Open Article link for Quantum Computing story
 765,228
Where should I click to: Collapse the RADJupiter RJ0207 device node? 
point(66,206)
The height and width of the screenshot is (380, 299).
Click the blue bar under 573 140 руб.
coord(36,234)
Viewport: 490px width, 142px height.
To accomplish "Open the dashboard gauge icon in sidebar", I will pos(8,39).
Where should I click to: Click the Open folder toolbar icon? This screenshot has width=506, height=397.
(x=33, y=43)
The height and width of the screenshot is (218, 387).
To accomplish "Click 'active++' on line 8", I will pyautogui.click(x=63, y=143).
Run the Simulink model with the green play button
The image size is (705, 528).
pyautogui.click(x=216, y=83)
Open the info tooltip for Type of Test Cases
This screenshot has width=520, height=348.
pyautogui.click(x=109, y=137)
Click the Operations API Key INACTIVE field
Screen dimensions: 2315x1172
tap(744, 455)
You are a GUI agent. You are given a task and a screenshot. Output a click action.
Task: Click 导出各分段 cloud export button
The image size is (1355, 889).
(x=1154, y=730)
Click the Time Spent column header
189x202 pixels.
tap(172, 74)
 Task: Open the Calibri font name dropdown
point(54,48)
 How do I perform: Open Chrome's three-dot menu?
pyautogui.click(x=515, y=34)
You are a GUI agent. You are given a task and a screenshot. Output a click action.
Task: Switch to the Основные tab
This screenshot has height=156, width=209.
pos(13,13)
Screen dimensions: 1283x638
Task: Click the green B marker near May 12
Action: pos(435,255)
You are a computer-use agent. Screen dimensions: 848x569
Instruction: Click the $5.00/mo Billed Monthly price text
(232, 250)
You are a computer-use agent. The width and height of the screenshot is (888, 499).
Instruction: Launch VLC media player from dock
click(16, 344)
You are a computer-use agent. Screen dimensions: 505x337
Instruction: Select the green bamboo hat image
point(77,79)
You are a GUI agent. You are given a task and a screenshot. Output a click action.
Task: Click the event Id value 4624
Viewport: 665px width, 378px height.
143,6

# [Given problem]
Repeat all of the records above word for word.

# [Task output]
Open Article link for Quantum Computing story
 765,228
Where should I click to: Collapse the RADJupiter RJ0207 device node? 
point(66,206)
The height and width of the screenshot is (380, 299).
Click the blue bar under 573 140 руб.
coord(36,234)
Viewport: 490px width, 142px height.
To accomplish "Open the dashboard gauge icon in sidebar", I will pos(8,39).
Where should I click to: Click the Open folder toolbar icon? This screenshot has width=506, height=397.
(x=33, y=43)
The height and width of the screenshot is (218, 387).
To accomplish "Click 'active++' on line 8", I will pyautogui.click(x=63, y=143).
Run the Simulink model with the green play button
The image size is (705, 528).
pyautogui.click(x=216, y=83)
Open the info tooltip for Type of Test Cases
This screenshot has width=520, height=348.
pyautogui.click(x=109, y=137)
Click the Operations API Key INACTIVE field
Screen dimensions: 2315x1172
tap(744, 455)
You are a GUI agent. You are given a task and a screenshot. Output a click action.
Task: Click 导出各分段 cloud export button
The image size is (1355, 889).
(x=1154, y=730)
Click the Time Spent column header
189x202 pixels.
tap(172, 74)
 Task: Open the Calibri font name dropdown
point(54,48)
 How do I perform: Open Chrome's three-dot menu?
pyautogui.click(x=515, y=34)
You are a GUI agent. You are given a task and a screenshot. Output a click action.
Task: Switch to the Основные tab
This screenshot has height=156, width=209.
pos(13,13)
Screen dimensions: 1283x638
Task: Click the green B marker near May 12
Action: pos(435,255)
You are a computer-use agent. Screen dimensions: 848x569
Instruction: Click the $5.00/mo Billed Monthly price text
(232, 250)
You are a computer-use agent. The width and height of the screenshot is (888, 499).
Instruction: Launch VLC media player from dock
click(16, 344)
You are a computer-use agent. Screen dimensions: 505x337
Instruction: Select the green bamboo hat image
point(77,79)
You are a GUI agent. You are given a task and a screenshot. Output a click action.
Task: Click the event Id value 4624
Viewport: 665px width, 378px height.
143,6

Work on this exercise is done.